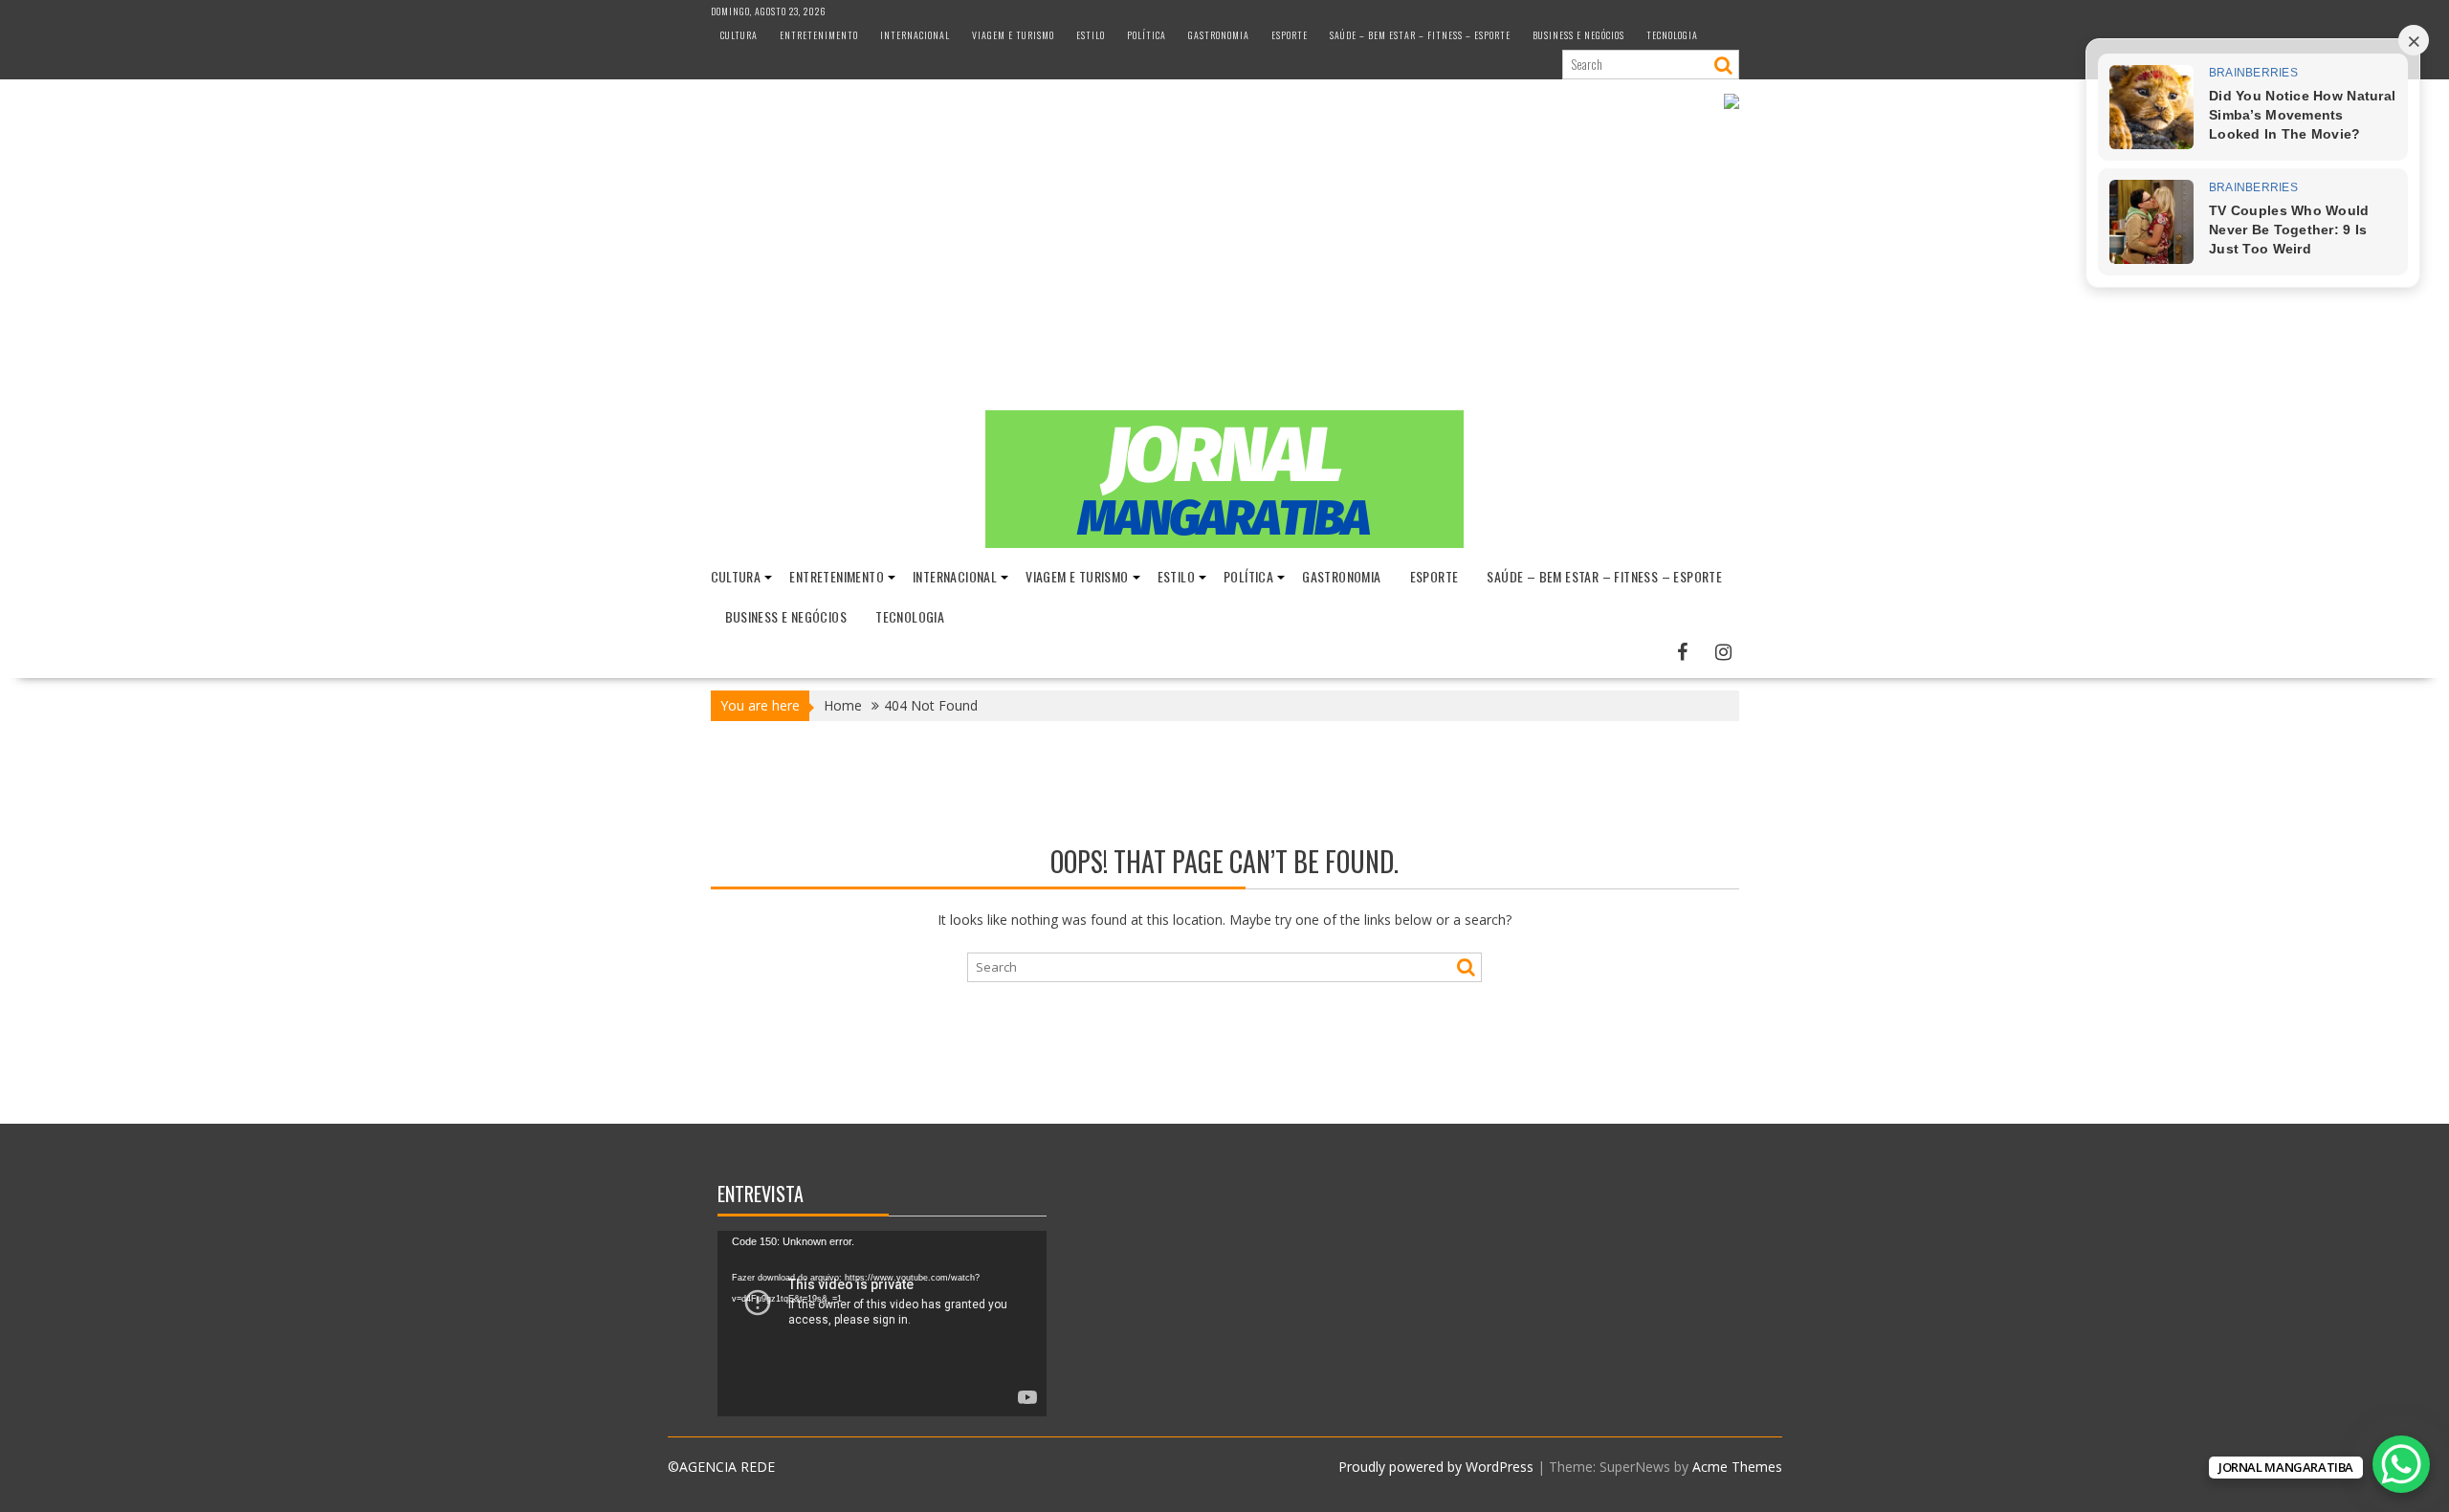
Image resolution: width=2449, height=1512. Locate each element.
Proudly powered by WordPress (1435, 1466)
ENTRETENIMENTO (819, 35)
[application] (882, 1323)
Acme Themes (1737, 1466)
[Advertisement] (1224, 267)
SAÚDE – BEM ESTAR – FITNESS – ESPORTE (1420, 35)
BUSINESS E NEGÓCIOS (1578, 35)
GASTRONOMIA (1218, 35)
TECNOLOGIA (1672, 35)
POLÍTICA (1146, 35)
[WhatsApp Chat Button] (2401, 1464)
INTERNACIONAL (915, 35)
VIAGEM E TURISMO (1013, 35)
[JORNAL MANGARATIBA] (1224, 543)
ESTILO (1090, 35)
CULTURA (739, 35)
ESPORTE (1289, 35)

+++

Task details: What you copy out must be exactly the lines from the line containing "BUSINESS E NEGÓCIOS (1578, 35)" through the end of the records.

Completed exercise:
BUSINESS E NEGÓCIOS (1578, 35)
GASTRONOMIA (1218, 35)
TECNOLOGIA (1672, 35)
POLÍTICA (1146, 35)
[WhatsApp Chat Button] (2401, 1464)
INTERNACIONAL (915, 35)
VIAGEM E TURISMO (1013, 35)
[JORNAL MANGARATIBA] (1224, 543)
ESTILO (1090, 35)
CULTURA (739, 35)
ESPORTE (1289, 35)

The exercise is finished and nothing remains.